Essay by kazzea March 2004

download word file, 13 pages 4.5 1 reviews

Downloaded 410 times

The word 'prejudice' derives from the Latin word pre-judicium. Literally it means 'pre-judgment'. In Rome, laws were different for the upper class, the patricians, and for the lower class, the plebeians. The 'pre-judgment' was a judicial examination, held prior to the real trial, to determine first the social status of would-be litigants. Often it meant that, in fact, long before the actual trial, the outcome was established by the 'prejudice'. (Young, 1946)

Today's meaning of prejudice comes close to this. Without examining a person on his or her own merit, we have already adopted a negative attitude that implies a judgment. A prejudice is a mixture of beliefs and feelings that predisposes people to respond negatively to members of a particular group.

'Prejudice is an emotional, rigid attitude. It leads one to select certain facts for emphasis, blinding one to other facts. It causes one to look on all members of a 'group' as if they were alike'.

(Simpson and Yinger, 1972)

'Prejudice is an aversive or hostile attitude towards a person who belongs to a group, simply because he or she belongs to that group, and is therefore presumed to have the objectionable qualities ascribed to that group.

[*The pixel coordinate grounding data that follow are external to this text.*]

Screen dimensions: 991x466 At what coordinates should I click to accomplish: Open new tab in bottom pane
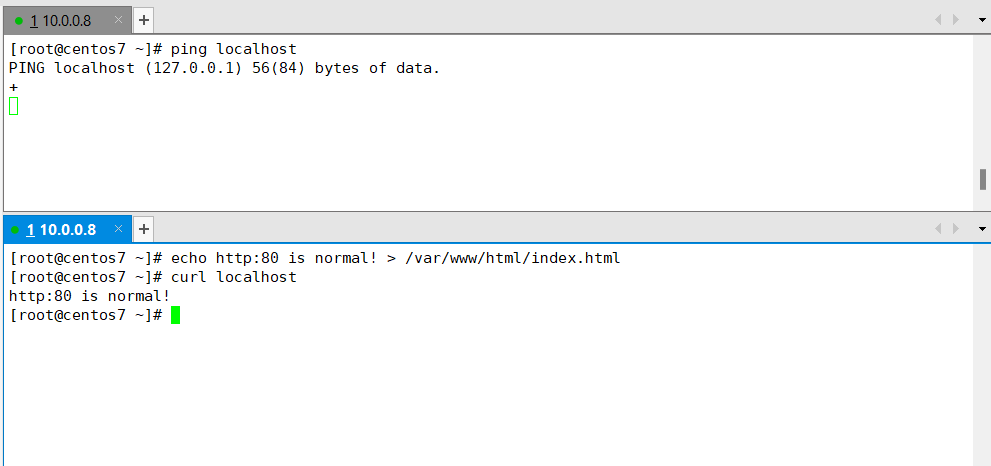pyautogui.click(x=143, y=229)
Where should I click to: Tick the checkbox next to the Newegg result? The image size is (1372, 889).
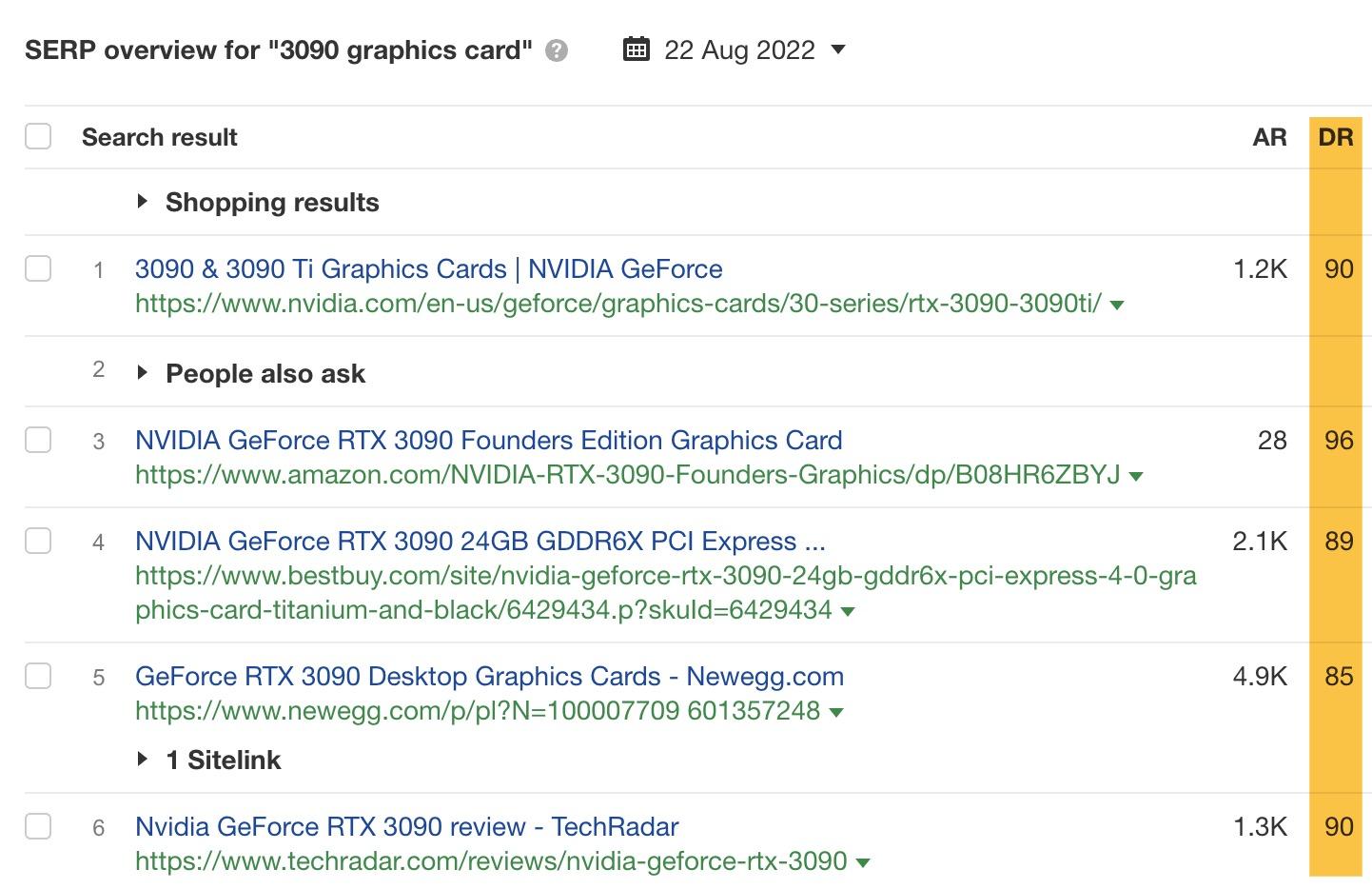tap(38, 676)
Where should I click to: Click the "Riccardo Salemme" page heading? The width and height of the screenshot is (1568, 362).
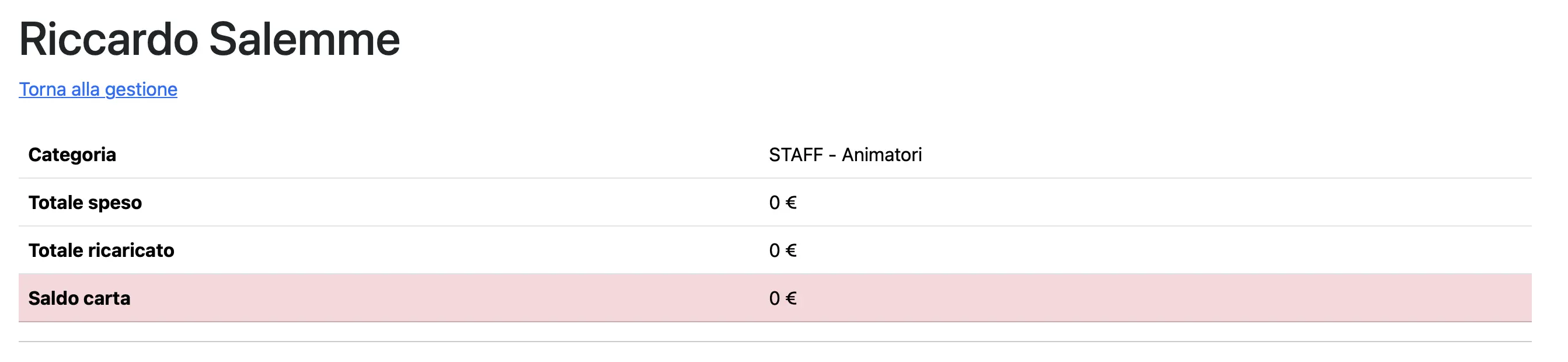coord(210,40)
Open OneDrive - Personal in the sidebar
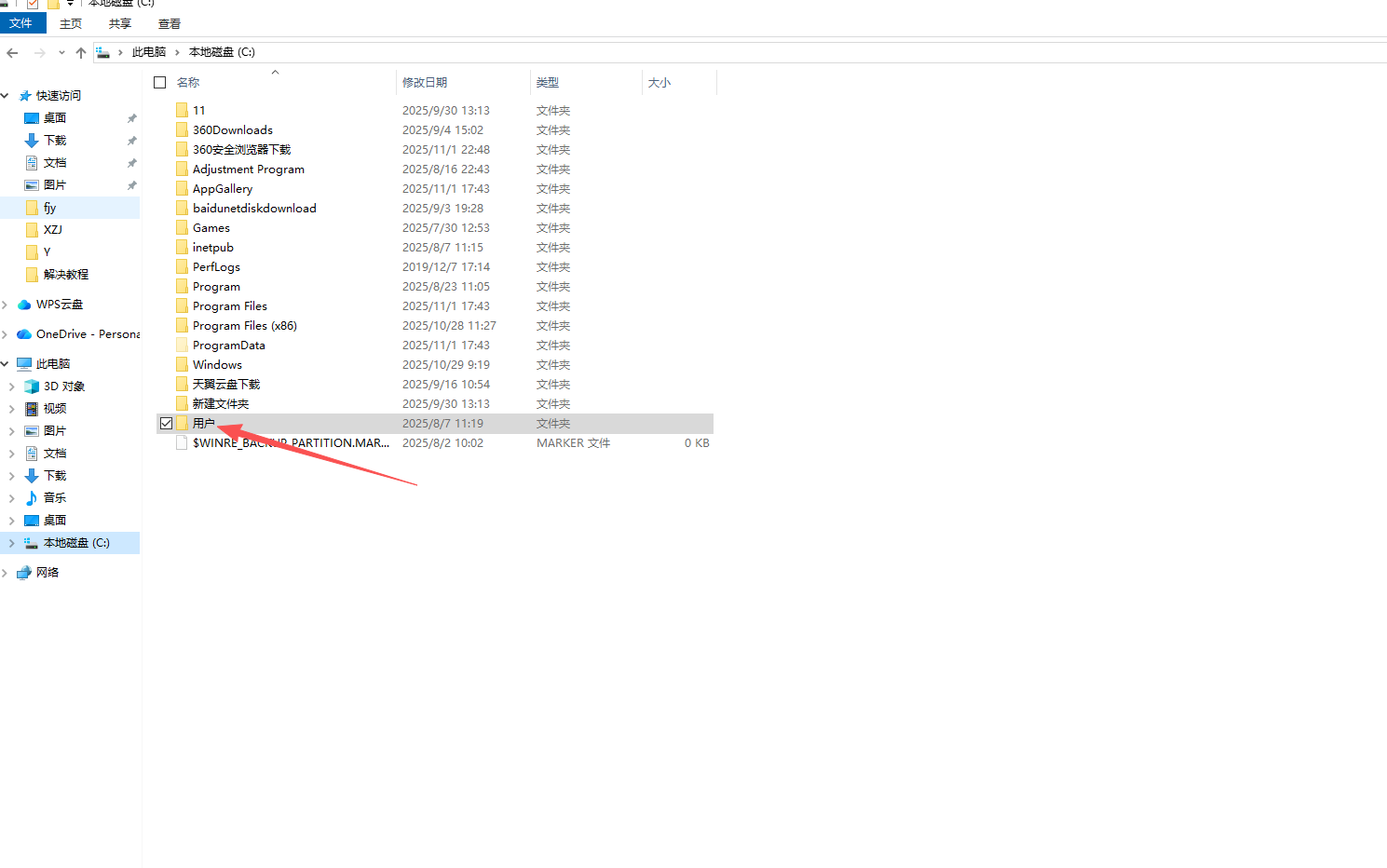Image resolution: width=1387 pixels, height=868 pixels. click(x=82, y=333)
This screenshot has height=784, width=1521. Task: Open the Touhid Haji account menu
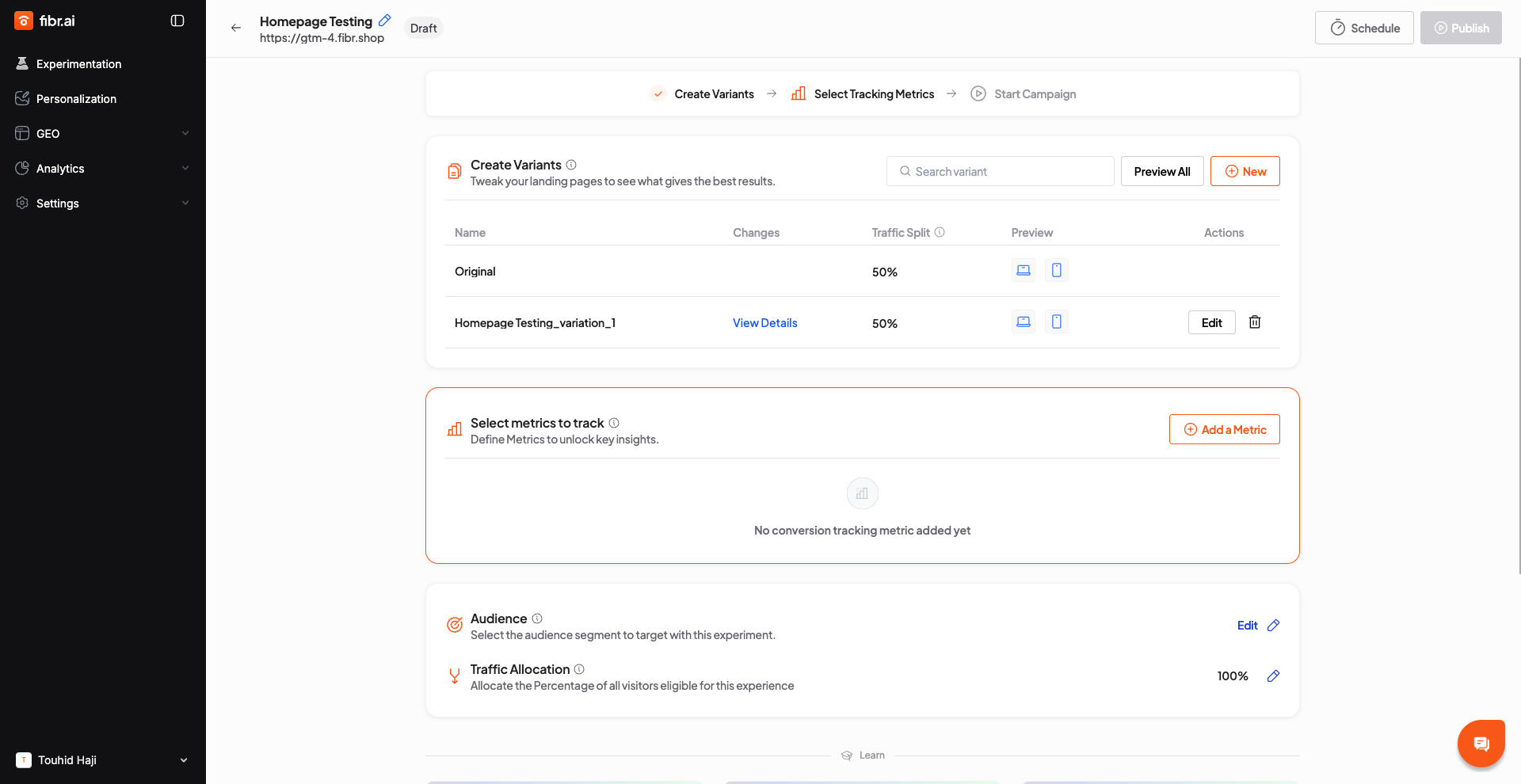pyautogui.click(x=103, y=760)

It is an antipathy based on a faulty and inflexible generalisation.' (Allport, 1954)

'Social prejudice is a negative, hostile, rigid and emotional attitude towards a person simply because he or she is perceived to belong to a group, and is presumed to possess the negative qualities ascribed to the group as a result of selective, obsolete or faulty evidence.' (MacGriel, 1977)

Prejudice is defined as a positive or negative attitude based on information or knowledge that is either illogical, unrelated to reality, or a distortion of fact, and that is unjustifiably generalized to all the members of a group.